You have to write badly in order to write well?
I don’t know too much about Faulkner’s bad writing, but I guess there must have been some along the way. Hemingway thought some of Faulkner’s later work was negatively affected by his drinking, and while both of these authors had a self-destructive fondness for spirits, I don’t think Faulkner was speaking about alcohol in the above quote.
Sometimes when I assign an in-class exercise of the “free writing” variety, a few members of the class become uncomfortable. They don’t like the thought that they will be leaving some passages on the paper that are in rough shape, unpolished, and incomplete. It’s almost like the imperfect sentences they’ve written are calling out and confronting them about their sloppiness and lack of ability.
Feelings such as these are sometimes connected with writing blocks. The inability to tolerate the necessary process of moving from first draft tofinished product hampers productivity. One symptom of this is perfectionistic, micro-wordsmithing of initial drafts which makes the experience of writing unbearably stressful, and leads to avoidance.

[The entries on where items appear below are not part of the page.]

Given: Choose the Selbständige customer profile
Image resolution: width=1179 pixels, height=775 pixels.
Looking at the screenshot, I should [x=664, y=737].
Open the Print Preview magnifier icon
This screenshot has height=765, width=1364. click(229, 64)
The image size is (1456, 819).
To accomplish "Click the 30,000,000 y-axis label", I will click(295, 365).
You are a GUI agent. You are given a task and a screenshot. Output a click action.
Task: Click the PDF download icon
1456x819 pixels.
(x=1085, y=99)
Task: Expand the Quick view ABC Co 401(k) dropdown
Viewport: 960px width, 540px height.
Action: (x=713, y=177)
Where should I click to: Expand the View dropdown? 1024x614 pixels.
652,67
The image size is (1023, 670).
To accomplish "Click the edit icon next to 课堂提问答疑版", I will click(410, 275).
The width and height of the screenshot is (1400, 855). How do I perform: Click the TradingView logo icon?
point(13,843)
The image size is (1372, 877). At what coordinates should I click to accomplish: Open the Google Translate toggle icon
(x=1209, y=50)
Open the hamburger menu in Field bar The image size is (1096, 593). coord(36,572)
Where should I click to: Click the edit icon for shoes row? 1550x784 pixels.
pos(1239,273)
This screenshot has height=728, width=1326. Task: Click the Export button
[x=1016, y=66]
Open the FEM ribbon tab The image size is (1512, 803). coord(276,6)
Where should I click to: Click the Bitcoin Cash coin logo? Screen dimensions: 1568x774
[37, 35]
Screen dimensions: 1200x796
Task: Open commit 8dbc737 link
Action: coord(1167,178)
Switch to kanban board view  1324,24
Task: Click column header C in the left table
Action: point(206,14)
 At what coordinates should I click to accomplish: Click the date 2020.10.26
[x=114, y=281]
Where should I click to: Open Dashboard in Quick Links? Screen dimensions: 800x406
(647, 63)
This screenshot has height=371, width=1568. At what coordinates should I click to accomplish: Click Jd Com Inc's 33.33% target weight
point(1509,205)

For these writers I encourage development of the practice of leaving unfinished, messy words on the page and moving along with their ideas without the word-by-word early editing. This may mean a process of refining multiple drafts, but this may be a lesser torture than trying to create a polished gem on the very first try.
See Ann Lamott’s book, Bird by Bird on this subject, in the chapter “Shitty First Drafts.”